## Exercise
Would you reproduce exactly the lines below from the one holding "The image size is (702, 455)." through the one holding "You are a computer-use agent. 1454x825", inclusive, and no others?

## Records for this task
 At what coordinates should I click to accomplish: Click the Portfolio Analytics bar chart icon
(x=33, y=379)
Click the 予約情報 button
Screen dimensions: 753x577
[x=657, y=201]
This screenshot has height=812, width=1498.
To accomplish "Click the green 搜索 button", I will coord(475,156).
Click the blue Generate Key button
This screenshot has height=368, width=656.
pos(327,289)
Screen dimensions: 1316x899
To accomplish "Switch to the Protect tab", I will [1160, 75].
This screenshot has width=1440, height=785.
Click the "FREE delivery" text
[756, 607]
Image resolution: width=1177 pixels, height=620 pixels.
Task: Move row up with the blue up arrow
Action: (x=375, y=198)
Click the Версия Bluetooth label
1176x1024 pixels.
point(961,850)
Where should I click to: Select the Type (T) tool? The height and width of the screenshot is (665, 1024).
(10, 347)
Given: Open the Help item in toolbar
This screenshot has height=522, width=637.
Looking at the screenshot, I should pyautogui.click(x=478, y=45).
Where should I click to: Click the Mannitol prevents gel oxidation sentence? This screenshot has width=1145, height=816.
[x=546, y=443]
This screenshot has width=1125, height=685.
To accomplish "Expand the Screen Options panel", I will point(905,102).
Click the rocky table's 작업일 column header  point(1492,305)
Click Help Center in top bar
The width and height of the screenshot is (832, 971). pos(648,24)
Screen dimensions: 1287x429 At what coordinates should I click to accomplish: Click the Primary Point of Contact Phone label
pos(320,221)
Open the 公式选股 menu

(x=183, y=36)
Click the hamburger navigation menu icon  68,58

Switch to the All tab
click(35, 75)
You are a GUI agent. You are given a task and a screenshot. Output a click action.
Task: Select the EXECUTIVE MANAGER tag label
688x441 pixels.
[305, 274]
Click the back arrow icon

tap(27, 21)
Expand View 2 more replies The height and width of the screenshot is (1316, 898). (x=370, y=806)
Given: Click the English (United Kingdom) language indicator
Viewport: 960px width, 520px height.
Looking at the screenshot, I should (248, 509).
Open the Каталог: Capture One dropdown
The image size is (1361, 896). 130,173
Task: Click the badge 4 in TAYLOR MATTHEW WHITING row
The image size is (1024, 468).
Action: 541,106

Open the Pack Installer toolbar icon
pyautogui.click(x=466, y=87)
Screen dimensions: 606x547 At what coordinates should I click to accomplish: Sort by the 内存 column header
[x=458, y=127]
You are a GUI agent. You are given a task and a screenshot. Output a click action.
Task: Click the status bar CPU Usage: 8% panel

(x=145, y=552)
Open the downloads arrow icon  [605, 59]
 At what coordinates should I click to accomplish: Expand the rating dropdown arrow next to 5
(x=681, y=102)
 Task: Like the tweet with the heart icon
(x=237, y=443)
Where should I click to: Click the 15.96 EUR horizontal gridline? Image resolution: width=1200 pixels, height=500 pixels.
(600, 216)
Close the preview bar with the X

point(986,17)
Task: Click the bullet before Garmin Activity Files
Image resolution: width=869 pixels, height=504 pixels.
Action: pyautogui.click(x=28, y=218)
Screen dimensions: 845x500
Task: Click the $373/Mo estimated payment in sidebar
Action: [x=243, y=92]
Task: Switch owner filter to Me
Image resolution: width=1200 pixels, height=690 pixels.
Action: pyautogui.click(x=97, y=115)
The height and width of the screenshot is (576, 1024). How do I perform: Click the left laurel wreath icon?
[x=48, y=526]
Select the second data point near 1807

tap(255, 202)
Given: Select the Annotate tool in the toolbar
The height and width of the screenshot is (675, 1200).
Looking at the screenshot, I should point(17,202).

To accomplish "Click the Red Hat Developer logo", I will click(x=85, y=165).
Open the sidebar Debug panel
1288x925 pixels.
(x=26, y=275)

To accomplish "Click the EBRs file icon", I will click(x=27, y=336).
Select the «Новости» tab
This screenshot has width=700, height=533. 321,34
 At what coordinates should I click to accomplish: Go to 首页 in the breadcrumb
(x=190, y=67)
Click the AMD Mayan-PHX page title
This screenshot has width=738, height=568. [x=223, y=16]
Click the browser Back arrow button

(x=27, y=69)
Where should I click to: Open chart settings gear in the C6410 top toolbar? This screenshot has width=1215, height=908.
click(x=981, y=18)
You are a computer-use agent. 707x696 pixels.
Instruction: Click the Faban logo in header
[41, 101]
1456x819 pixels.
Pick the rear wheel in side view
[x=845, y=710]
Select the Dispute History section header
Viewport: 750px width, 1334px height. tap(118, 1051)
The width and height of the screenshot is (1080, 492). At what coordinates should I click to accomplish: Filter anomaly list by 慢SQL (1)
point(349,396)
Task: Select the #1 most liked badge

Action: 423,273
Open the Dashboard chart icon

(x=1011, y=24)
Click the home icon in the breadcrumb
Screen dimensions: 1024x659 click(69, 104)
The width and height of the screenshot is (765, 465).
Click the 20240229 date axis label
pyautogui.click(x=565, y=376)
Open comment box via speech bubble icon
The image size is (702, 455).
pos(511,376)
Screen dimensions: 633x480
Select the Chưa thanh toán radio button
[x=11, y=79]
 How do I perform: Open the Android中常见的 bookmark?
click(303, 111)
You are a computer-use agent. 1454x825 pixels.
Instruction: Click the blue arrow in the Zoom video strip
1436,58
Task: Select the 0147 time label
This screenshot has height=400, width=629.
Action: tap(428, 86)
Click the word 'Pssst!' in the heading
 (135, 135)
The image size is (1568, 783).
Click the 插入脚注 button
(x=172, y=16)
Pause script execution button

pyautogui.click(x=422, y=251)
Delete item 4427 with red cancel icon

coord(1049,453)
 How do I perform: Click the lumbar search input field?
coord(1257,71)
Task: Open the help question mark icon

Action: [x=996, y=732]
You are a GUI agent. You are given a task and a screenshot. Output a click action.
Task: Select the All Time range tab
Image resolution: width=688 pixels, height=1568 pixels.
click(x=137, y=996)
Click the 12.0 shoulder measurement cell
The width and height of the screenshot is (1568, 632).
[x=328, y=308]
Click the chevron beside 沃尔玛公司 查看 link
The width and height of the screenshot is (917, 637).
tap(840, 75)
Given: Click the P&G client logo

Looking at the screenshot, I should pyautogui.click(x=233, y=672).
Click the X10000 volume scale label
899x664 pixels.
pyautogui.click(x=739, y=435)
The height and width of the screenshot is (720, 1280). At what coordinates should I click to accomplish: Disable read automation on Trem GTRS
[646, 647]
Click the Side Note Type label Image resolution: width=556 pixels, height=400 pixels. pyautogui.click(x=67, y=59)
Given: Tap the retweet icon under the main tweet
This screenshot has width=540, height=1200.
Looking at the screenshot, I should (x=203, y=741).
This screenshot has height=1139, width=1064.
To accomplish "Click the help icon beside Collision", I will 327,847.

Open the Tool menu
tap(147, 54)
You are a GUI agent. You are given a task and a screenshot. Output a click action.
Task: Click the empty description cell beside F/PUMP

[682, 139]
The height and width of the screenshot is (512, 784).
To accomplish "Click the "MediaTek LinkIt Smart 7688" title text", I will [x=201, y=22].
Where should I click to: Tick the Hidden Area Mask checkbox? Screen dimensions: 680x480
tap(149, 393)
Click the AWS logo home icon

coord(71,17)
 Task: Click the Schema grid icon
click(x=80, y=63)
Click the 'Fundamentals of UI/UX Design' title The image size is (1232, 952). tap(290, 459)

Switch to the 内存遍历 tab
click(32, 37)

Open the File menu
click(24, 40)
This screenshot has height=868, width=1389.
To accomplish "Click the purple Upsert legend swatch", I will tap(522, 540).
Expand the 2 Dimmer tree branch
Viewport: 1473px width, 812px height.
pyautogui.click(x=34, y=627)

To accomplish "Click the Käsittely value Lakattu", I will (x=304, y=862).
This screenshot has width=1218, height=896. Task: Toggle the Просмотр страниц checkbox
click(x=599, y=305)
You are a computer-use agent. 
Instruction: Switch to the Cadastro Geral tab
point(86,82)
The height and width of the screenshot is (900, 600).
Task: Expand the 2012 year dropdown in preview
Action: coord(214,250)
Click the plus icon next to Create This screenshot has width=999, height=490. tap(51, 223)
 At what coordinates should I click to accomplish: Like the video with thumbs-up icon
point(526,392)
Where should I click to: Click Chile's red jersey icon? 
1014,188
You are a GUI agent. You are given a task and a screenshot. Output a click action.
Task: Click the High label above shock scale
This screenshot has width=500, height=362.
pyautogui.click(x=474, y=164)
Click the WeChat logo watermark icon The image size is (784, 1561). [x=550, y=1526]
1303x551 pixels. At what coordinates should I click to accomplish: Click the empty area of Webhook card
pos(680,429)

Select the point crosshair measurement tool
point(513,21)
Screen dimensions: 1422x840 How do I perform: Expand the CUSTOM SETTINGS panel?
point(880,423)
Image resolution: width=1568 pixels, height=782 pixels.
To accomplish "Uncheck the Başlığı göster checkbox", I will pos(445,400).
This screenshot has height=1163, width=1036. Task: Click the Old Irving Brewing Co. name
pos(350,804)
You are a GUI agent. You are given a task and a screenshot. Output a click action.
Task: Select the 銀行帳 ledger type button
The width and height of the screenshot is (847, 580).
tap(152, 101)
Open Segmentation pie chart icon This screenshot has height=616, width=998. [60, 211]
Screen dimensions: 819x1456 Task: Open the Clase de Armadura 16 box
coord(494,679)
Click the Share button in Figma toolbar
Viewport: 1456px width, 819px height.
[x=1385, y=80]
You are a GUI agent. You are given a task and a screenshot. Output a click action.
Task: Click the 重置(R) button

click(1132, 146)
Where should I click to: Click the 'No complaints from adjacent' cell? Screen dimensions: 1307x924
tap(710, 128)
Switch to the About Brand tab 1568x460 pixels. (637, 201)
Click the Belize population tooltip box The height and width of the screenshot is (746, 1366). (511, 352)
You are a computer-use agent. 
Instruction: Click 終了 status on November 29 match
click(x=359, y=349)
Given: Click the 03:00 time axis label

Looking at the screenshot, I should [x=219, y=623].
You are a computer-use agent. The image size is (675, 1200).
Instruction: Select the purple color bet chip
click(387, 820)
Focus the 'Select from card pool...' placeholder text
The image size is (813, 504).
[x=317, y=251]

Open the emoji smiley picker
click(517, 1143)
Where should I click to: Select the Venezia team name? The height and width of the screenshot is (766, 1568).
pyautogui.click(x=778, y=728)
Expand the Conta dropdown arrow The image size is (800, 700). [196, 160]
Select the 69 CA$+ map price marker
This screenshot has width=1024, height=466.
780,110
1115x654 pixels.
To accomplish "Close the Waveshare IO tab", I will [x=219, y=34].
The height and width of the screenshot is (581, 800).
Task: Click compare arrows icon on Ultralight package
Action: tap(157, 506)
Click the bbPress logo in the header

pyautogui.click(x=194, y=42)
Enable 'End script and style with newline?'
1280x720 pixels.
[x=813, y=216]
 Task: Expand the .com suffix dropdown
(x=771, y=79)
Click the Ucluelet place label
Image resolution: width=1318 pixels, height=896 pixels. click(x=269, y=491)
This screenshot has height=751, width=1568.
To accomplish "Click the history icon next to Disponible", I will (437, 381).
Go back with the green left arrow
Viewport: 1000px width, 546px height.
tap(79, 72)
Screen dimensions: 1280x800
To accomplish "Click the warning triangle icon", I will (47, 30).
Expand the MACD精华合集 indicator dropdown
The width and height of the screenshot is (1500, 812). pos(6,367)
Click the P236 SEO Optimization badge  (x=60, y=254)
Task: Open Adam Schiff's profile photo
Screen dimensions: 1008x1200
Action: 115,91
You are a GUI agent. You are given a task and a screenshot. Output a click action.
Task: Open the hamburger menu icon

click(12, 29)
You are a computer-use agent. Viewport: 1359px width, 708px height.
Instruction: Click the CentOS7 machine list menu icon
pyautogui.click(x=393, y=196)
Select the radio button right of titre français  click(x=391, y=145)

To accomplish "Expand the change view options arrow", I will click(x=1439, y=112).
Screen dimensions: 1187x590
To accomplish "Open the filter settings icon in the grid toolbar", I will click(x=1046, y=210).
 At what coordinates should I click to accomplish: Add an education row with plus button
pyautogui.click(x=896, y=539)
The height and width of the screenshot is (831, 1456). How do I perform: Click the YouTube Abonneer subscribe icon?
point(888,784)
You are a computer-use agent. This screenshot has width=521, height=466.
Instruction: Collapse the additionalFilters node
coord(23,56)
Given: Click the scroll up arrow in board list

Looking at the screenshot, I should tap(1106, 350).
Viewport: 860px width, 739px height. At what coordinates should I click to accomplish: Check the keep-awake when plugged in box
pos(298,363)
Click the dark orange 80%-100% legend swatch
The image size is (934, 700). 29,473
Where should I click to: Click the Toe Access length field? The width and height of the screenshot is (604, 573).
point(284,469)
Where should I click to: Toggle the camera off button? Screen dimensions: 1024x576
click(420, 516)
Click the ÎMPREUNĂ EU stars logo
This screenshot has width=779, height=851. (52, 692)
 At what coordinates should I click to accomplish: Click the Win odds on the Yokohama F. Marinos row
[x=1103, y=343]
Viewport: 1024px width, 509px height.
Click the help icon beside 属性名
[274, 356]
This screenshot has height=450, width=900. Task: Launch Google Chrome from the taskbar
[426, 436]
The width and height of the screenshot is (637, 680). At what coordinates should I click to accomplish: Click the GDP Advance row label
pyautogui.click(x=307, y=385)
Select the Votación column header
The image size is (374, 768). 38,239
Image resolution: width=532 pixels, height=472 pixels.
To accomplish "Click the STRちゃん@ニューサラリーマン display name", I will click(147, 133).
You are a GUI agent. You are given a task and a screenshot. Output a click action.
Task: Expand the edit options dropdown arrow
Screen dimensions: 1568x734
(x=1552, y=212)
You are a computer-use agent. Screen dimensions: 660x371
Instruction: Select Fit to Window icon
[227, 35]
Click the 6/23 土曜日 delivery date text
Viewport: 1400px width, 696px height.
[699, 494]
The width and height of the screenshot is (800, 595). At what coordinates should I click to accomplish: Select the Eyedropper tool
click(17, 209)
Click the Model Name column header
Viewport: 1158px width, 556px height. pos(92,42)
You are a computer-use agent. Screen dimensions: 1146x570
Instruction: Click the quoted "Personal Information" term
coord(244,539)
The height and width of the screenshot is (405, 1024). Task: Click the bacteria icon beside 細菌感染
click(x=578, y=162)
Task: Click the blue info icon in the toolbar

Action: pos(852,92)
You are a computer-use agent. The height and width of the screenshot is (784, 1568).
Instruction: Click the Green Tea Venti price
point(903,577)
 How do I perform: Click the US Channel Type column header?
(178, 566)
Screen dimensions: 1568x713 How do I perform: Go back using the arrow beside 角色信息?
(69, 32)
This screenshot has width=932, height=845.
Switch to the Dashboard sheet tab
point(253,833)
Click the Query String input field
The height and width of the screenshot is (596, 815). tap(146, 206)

## Task result
The image size is (702, 455).
pos(511,376)
Screen dimensions: 633x480
Select the Chưa thanh toán radio button
[x=11, y=79]
 How do I perform: Open the Android中常见的 bookmark?
click(303, 111)
You are a computer-use agent. 1454x825 pixels.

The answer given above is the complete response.